-- begin Items --
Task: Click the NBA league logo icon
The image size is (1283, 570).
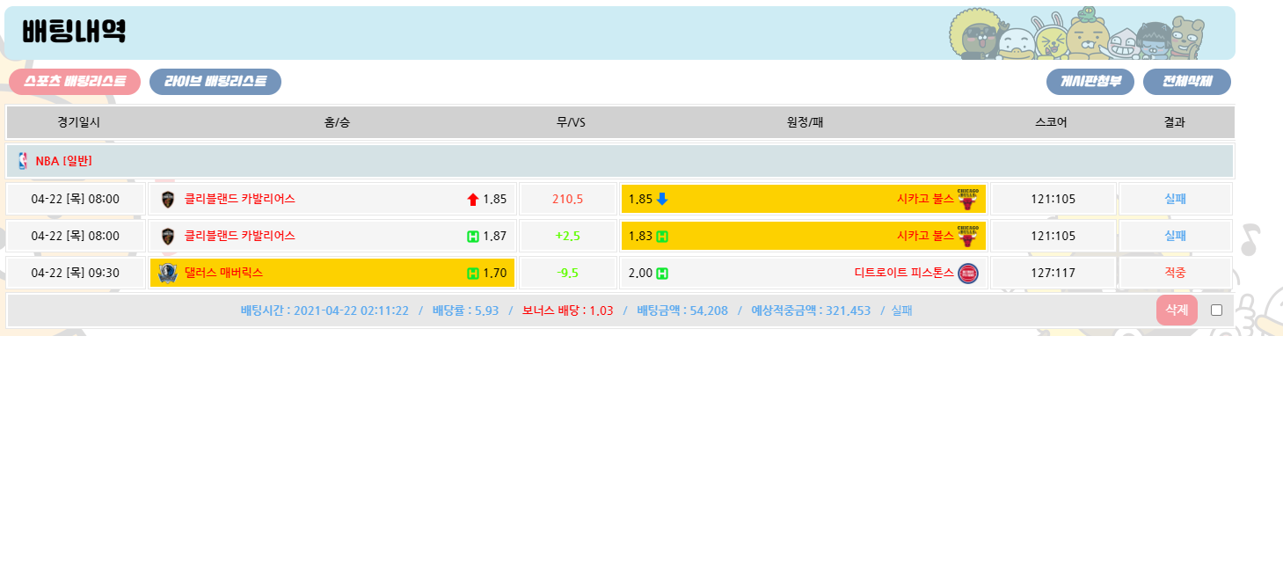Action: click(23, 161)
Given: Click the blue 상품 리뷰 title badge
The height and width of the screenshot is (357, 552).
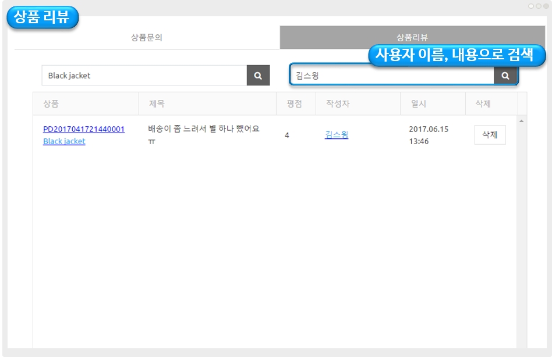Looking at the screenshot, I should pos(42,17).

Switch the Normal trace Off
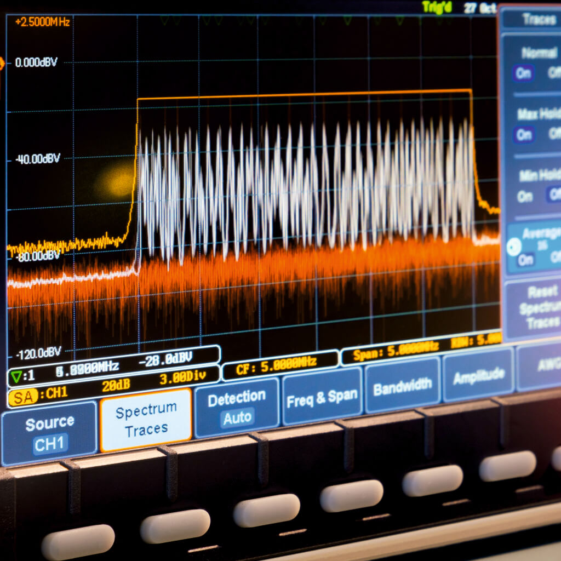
-- end Items --
-- begin Items --
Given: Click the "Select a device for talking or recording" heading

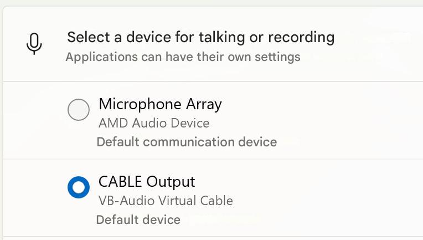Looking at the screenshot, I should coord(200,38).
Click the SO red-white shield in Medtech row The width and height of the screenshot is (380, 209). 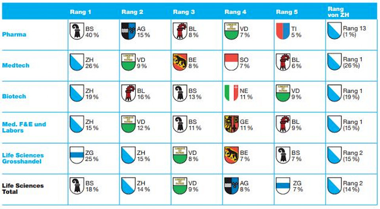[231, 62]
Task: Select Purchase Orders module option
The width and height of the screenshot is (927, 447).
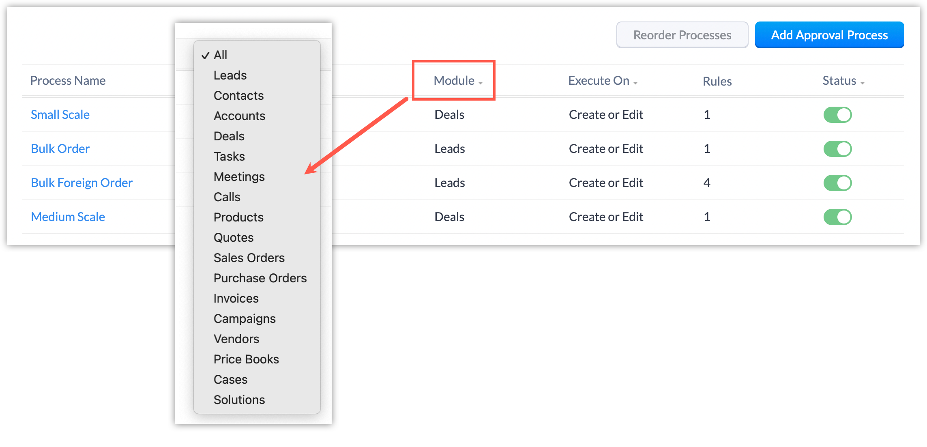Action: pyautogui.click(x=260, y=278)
-- end Items --
* Work required *
Which lines above contain the word "Select"? Extract each of them, treating uppercase and lowercase as different.

* The result *
Given: Click the "Select a device for talking or recording" heading
Task: Select Purchase Orders module option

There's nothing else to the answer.